Medical Billing Analyst

Albany Medical CenterHudson, NY
6h

About The Position

The Medical Billing Analyst is an intermediate billing position within the Hospital or Physicians Billing Offices for the Albany Med Health System (AMHS). This role is centered around the timely follow up needed on accounts that have already been billed but need re-billing, accounts in which the payer has not responded within the regulatory guidelines, or AMHS has received a denial that needs an immediate action and/or rebuttal. The denials assigned in this role are more intricate than others and the denial response may require a professional narrative accompanied by supporting documentation to be overturned. Some or all these areas may be the focus of the position depending on the resources needed. The incumbent must be able to prove that they have an ability to learn quickly and work independently. They will possess the ability to use payer websites to locate payer policies that may be impacting the ability for AMHS to be paid timely. The incumbent will be expected to work independently and meet production standards after the prescribed onboarding and training is concluded. Communication with peers, trainers, and leaders will also be imperative to success.

Requirements

  • High School Diploma/G.E.D. - required
  • Prior office experience - preferred
  • Medical Billing or claims knowledge - preferred
  • Ability to work independently and within a team
  • Excellent verbal and written communication skills.
  • Ability to communicate with internal peers and leadership
  • Demonstrates an ability to learn and understand instruction
  • Ability to effectively prioritize and execute tasks in a high-volume atmosphere.
  • Microsoft Office and website knowledge
  • Equivalent combination of relevant education and experience may be substituted as appropriate.

Nice To Haves

  • Associate's Degree - preferred
  • CCS-Certified Coding Specialist
  • Certified Inpatient Coder (CIC) or Certified Outpatient Coder (COC) Upon Hire - preferred

Responsibilities

  • Resolve the more intricate billing edits as assigned. The edits are the result of claims that have previously billed and require an increased ability to understand what happened initially and the additional requirements that are needed to rebill successfully.
  • Follow up on the No Response WQs as assigned. Communicate with the payer via phone, email, or website platforms as needed.
  • Ability to locate denial or remittances via the payer websites as needed.
  • Respond to denials received on accounts as assigned. This may require a re-billing of a claim after updating the correct information or it may require the submission of an appeal with supporting documentation.
  • Collaborate professionally internally or with external departments when needed to resolve the edit or denial. This may require consistent communication with coding or individual departments.
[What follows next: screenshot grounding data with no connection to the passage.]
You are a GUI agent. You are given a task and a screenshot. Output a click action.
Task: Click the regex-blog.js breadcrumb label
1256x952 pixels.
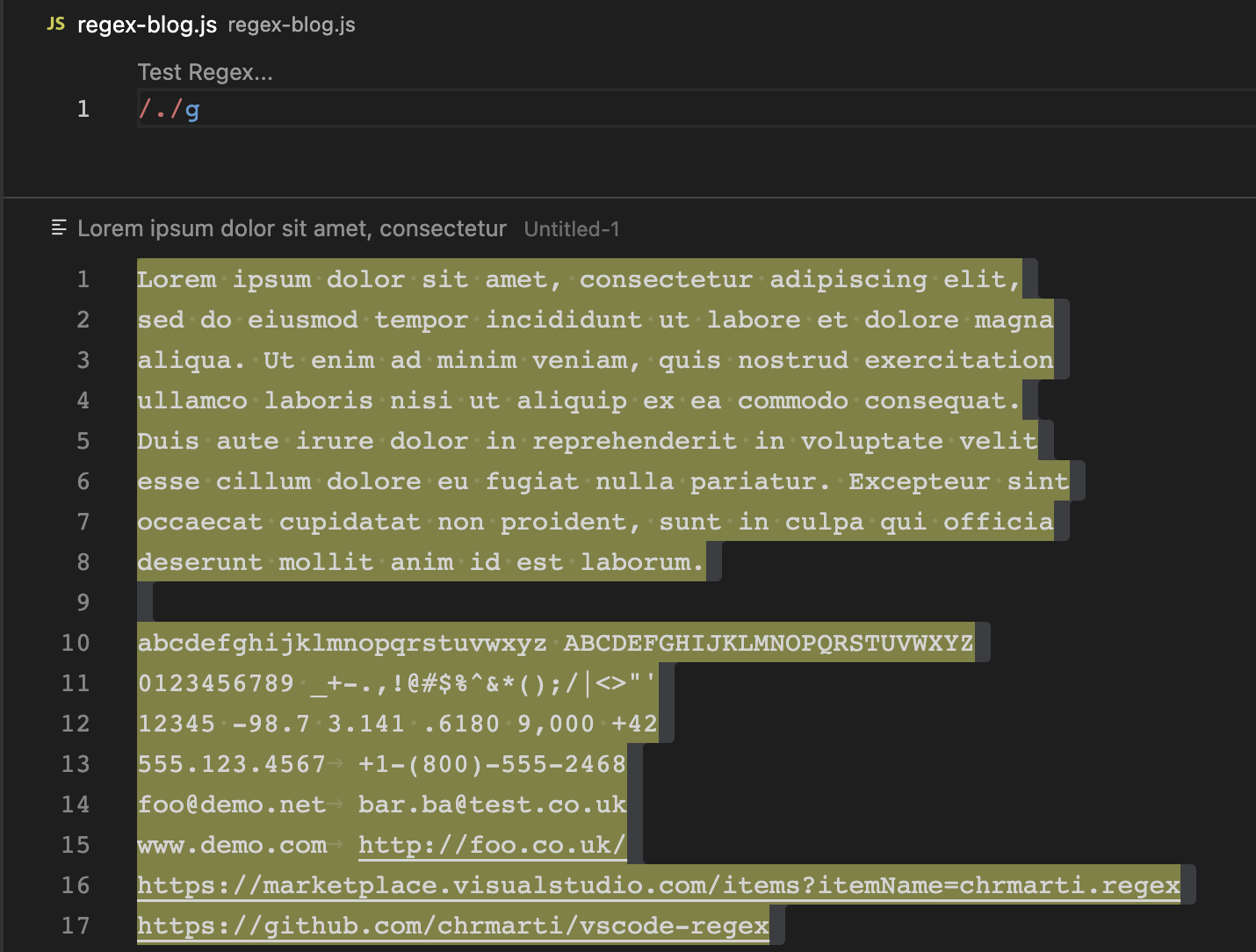point(291,25)
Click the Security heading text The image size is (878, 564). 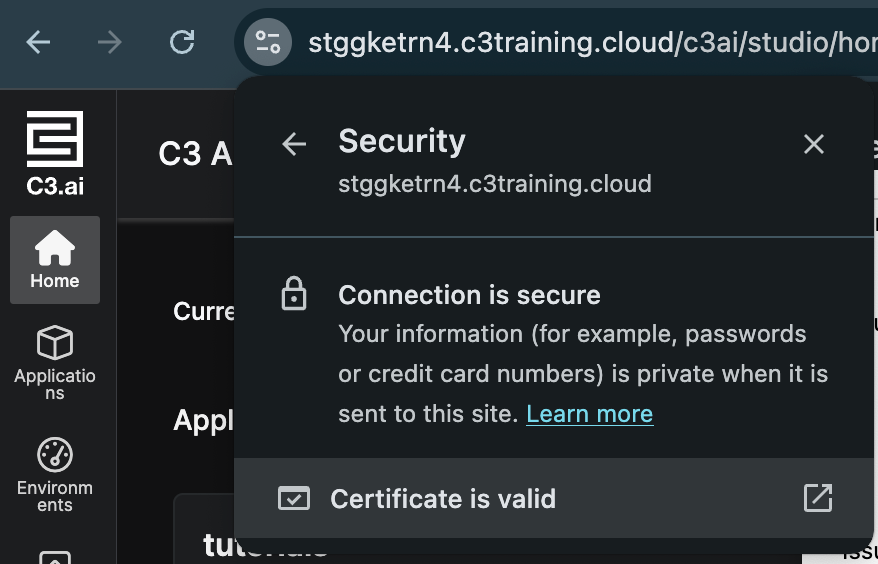[402, 141]
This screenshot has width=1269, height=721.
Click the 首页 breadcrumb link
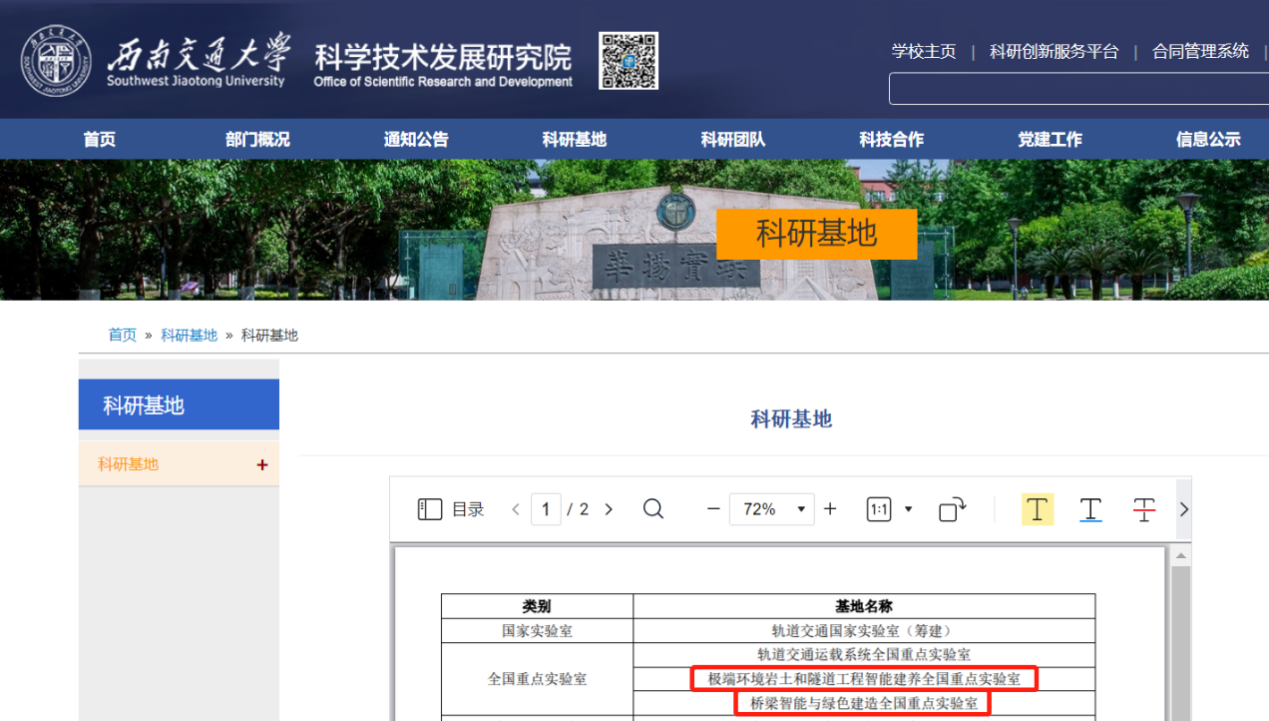[x=122, y=335]
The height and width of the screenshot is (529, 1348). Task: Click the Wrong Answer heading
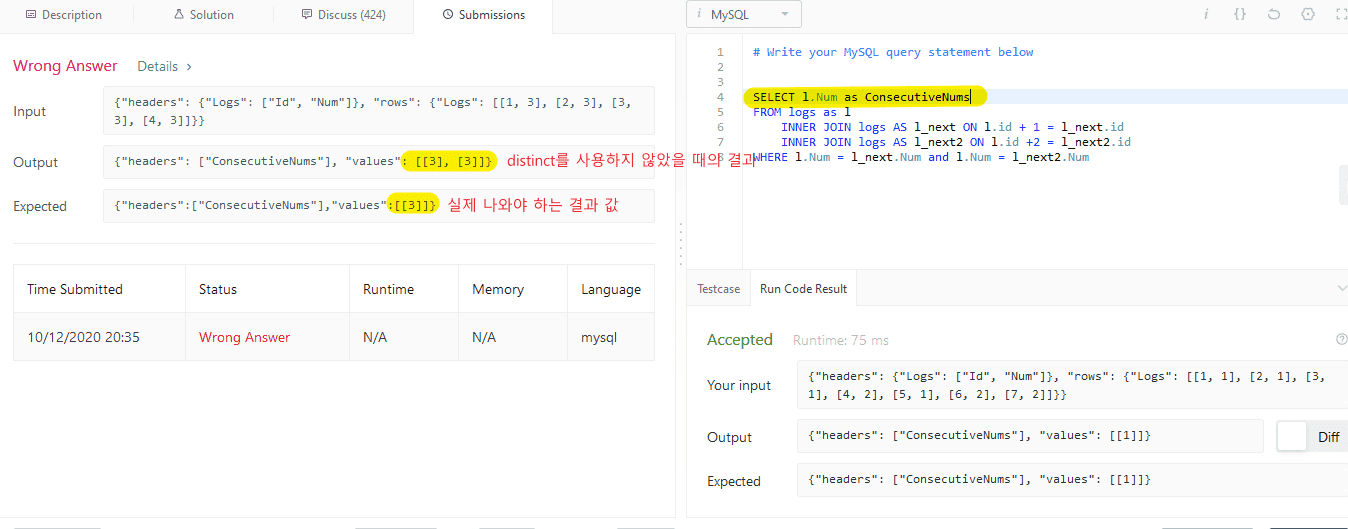click(65, 66)
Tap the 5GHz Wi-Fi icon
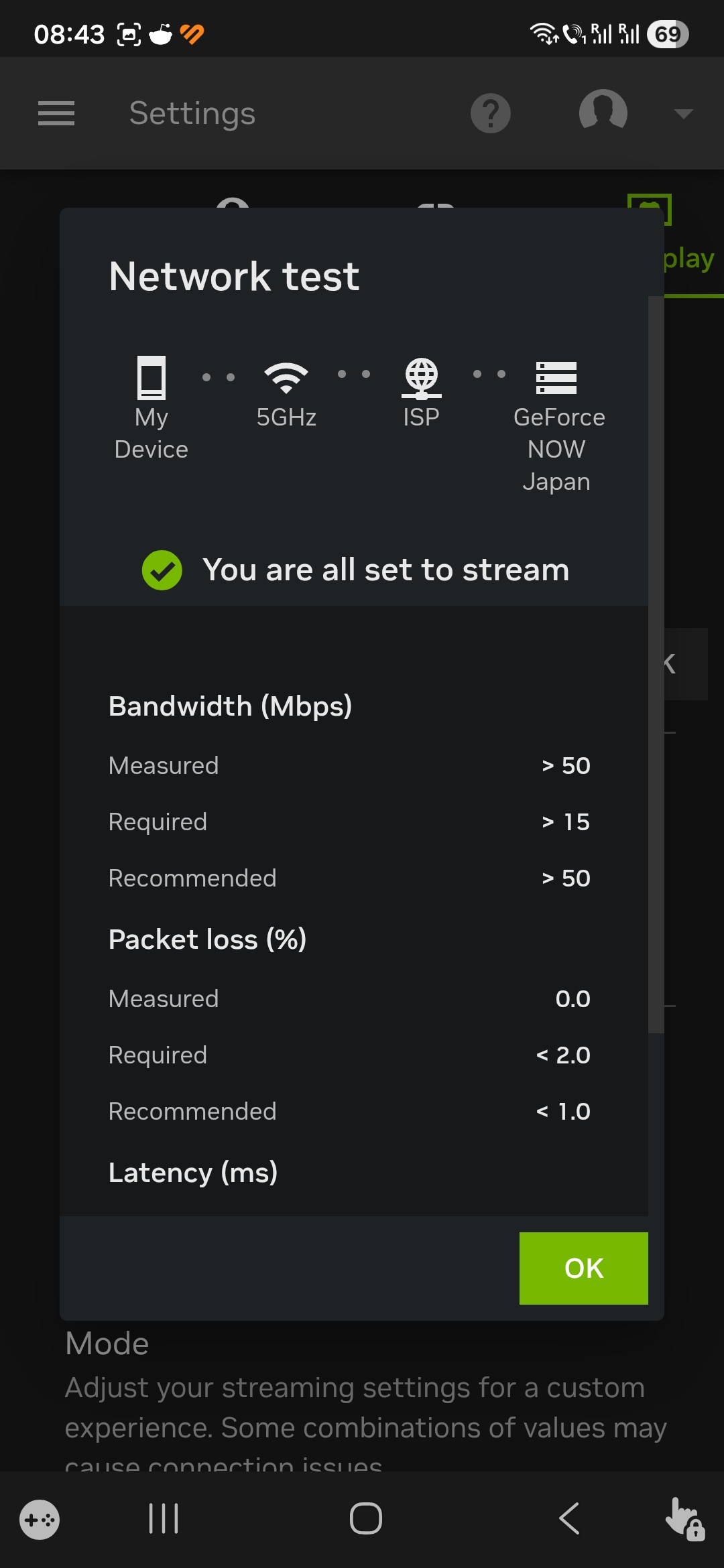 [x=286, y=378]
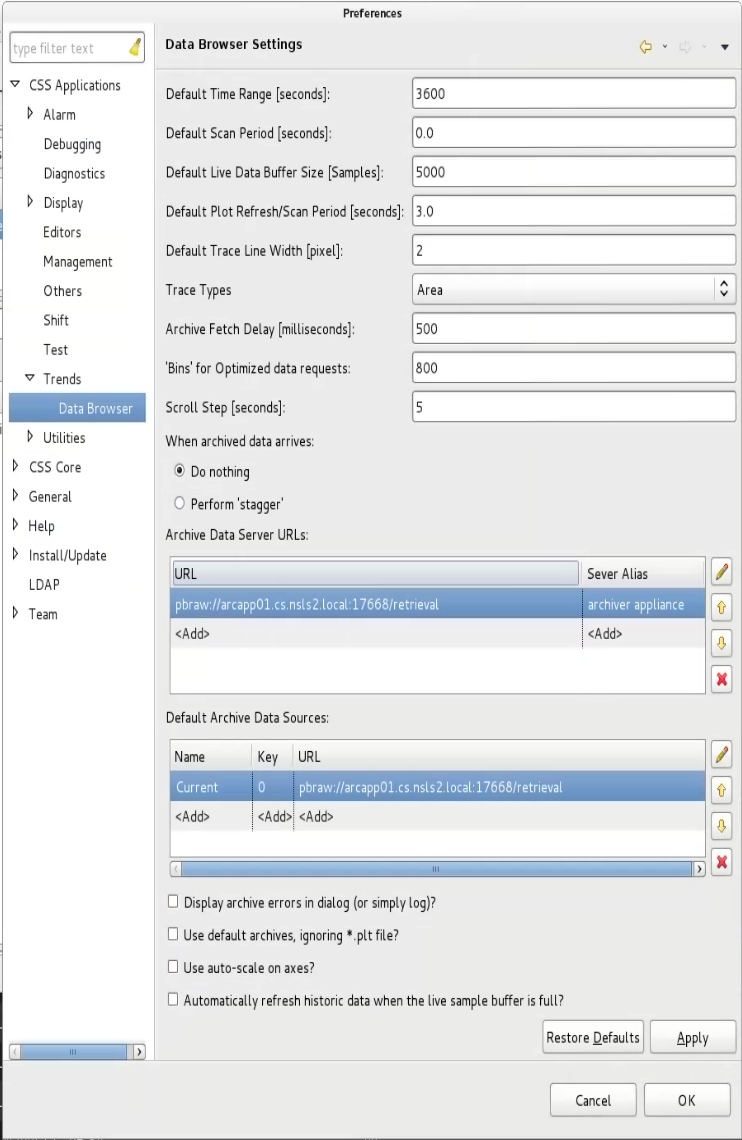Edit the Current archive data source
Screen dimensions: 742x1140
coord(721,754)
For those that have coding certifications, the collaboration with Coding will be complementary and beneficial to both areas.
  • Identify and present the payer trends amongst the claims that are editing for similar reasons. Communicate and work with the leaders to mitigate. The expectation is that this role can work all billing edits and will serve as a resource to the Medical Billing Associate as needed.
  • Identify payer trends within the denials and work with leaders to mitigate those denials where possible. The goal is to minimize the aging AR.
  • Proper and detailed notation of actions taken on the account. Others will rely on those notes when taking the next step on the account follow up.
  • Payer Website navigation as needed to obtain information.
  • Review, understand, and locate payer policy guidelines as required.
  • Ability to locate claim adjudication details with the supporting documentation.
  • Proficient use of Epic, On Base, and other platforms as needed.
  • Ability to work independently and under time constraints and deadlines and with minimal supervision.
  • Able to prioritize workload in an effective manner.
  • Begin to articulate possible avenues to resolve claim challenges.
  • Meet daily/weekly productivity standards with acceptable QA results.
  • Other duties as assigned.
  • This position will identify accounts that need to be placed on the payer agendas as they are not being resolved through the normal dispute process. The accounts are aging on the accounts receivable. Concentration on the AR > 60 days.
  • Identification and communication of payer trends that are negatively impacting the overall AR.
  • Timely and professional communication with outside departments to resolve the billing or follow-up challenges. Consistent and responsive communication with Patient Access and Coding are a must.
  • Identification of department trends that need to be brought to Management to address with the departments.
  • Participate as needed and at the request of leadership. These could include practices, hospital departments, as well as departments within the revenue cycle.
  • Build an understanding of expected reimbursement on the accounts to ensure correct payments are received.
  • Build an understanding of the reports provided by leadership as it pertains to the assigned task or assignment.